Problem to solve: Starting with the line that contains "You are a computer-use agent. Screen dimensions: 522x241" and going on through the line that contains "point(1953,987)", write out every line of the rows below again, requests included. Add 102 to each number in the click coordinates given as answers.

Material provided:
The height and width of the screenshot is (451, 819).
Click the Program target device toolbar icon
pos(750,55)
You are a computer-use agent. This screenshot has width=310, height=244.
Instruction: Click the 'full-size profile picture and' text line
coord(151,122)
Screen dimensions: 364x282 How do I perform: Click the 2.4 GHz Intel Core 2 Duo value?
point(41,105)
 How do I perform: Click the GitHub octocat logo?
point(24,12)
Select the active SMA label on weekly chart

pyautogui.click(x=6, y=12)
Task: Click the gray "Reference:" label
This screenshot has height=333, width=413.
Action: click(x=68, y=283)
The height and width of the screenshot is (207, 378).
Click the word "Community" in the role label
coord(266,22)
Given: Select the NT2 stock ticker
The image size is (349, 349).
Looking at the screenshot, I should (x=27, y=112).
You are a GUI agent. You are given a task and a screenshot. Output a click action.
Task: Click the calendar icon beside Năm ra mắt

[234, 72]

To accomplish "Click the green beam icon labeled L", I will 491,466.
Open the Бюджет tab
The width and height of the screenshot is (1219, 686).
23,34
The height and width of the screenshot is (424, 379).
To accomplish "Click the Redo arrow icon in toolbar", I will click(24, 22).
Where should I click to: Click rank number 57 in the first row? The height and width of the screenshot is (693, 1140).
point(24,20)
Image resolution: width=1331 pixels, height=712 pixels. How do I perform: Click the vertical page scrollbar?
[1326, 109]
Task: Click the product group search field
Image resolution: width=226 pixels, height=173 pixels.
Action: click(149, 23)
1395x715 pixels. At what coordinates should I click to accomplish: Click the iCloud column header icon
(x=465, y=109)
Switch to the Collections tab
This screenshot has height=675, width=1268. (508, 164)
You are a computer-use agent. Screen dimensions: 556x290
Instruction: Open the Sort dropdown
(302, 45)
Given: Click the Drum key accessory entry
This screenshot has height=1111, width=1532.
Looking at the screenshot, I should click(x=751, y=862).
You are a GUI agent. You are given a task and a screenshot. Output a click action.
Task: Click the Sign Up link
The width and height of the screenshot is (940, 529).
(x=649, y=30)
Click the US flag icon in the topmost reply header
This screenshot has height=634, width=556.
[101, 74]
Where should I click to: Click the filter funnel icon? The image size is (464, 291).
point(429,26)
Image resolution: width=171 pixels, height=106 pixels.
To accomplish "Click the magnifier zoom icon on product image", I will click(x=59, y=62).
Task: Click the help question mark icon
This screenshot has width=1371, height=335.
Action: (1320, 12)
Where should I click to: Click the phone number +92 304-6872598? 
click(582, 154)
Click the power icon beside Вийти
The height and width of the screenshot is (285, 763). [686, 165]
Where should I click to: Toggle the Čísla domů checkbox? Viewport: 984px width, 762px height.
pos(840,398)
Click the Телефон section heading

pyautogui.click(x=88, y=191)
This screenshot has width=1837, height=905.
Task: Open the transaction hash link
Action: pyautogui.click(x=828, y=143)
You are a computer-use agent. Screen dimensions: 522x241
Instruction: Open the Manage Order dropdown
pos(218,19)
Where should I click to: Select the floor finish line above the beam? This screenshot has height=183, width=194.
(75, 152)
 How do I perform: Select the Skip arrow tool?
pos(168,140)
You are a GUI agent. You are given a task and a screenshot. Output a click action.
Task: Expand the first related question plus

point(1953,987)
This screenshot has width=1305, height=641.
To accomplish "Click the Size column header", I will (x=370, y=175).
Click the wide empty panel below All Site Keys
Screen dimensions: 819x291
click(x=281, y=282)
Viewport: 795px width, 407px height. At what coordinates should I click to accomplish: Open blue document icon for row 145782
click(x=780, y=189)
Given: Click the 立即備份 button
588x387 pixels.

Problem solution:
You are a computer-use agent. Screen dimensions: 522x241
Instruction: Open the Manage Order dropdown
pos(320,121)
Where should I click to: Select the floor finish line above the beam? This screenshot has height=183, width=194.
(177, 254)
 How do I perform: Select the Skip arrow tool?
pos(270,242)
You are a GUI agent. You are given a task and a screenshot. Output a click action.
Task: Expand the first related question plus

point(2055,1089)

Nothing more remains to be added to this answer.